O excesso de gordura no fígado, porém, difere do acúmulo de gordura abdominal. Não existe estudo que comprove que a ingestão de álcool por si só seja responsável pelo aumento da circunferência abdominal ou a famosa “barriga de chope”. A causa da adiposidade é multifatorial e gerada quando a obtenção de energia por meio dos alimentos é superior à energia gasta pelo corpo diariamente. Neste caso, para determinar o total de energia obtida pelos alimentos, a ingestão de álcool deve ser computada, uma vez que 1 g de etanol gera ao corpo 7 Kcal (100 ml de vodca, por exemplo, fornece 322 Kcal).


Diante destes malefícios, vem a pergunta: beber álcool em doses não abusivas pode promover benefícios à saúde?

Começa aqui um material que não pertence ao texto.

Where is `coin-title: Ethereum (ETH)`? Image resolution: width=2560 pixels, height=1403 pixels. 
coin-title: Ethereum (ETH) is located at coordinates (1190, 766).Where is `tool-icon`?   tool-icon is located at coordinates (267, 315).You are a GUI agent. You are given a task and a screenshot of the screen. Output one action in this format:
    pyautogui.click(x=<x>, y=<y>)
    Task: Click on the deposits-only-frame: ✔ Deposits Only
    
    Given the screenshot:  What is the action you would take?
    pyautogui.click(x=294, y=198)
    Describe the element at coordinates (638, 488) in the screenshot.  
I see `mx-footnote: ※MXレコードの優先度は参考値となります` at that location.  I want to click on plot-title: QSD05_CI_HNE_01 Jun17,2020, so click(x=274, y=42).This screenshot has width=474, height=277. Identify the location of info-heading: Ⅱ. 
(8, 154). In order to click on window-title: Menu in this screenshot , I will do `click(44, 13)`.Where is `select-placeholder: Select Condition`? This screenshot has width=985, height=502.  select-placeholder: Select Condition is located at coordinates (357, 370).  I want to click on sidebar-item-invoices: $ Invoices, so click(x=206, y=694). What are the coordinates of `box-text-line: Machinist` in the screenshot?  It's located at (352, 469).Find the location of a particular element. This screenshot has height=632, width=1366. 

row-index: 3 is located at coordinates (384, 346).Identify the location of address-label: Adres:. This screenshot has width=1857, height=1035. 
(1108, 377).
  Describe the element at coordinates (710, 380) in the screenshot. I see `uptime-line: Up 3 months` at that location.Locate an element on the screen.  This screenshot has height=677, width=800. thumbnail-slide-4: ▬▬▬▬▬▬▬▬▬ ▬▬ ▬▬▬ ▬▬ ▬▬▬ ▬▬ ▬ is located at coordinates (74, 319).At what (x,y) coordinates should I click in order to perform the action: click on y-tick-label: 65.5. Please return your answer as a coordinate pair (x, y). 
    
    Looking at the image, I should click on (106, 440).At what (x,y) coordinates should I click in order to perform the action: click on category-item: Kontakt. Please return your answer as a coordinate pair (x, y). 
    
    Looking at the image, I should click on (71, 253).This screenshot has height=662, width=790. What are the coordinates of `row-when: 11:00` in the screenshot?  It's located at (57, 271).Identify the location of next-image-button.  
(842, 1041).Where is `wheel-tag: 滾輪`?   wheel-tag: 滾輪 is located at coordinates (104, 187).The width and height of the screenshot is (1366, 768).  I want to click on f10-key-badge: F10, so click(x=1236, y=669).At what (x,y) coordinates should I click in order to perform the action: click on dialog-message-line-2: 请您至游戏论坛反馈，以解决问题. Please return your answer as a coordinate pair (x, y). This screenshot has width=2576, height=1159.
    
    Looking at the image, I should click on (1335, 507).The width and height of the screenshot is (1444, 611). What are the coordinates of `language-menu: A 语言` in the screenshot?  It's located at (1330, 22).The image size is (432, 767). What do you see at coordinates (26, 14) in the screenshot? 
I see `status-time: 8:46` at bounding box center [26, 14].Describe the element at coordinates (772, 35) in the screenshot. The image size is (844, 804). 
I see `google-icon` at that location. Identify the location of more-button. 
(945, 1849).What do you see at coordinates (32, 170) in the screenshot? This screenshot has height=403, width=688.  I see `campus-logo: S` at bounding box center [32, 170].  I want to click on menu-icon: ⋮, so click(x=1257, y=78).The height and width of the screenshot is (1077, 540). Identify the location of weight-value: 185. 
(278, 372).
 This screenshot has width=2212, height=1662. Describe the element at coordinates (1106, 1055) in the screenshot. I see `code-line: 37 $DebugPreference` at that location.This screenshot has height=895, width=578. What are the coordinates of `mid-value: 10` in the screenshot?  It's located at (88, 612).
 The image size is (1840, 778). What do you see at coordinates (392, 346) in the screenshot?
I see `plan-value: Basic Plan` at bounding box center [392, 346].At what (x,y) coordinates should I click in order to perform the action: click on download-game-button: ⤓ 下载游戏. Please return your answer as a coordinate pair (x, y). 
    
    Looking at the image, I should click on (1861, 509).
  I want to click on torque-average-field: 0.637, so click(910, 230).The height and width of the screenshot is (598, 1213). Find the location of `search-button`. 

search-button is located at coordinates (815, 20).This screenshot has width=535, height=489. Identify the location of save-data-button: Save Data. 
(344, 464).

Há uma linha tênue que separa os benefícios e malefícios causados pelo consumo de álcool. Segundo a American Dietetic Association, o consumo moderado reduz o risco de doenças cardiovasculares pela redução do nível de LDL-colesterol no sangue (popularmente conhecido como mau colesterol) e outros fatores ainda não muito bem esclarecidos. Mas atenção: ingestão moderada significa que não se deve ultrapassar 15 g ao dia de etanol (equivale, aproximadamente, a uma latinha de cerveja ou uma taça com 150 ml de vinho).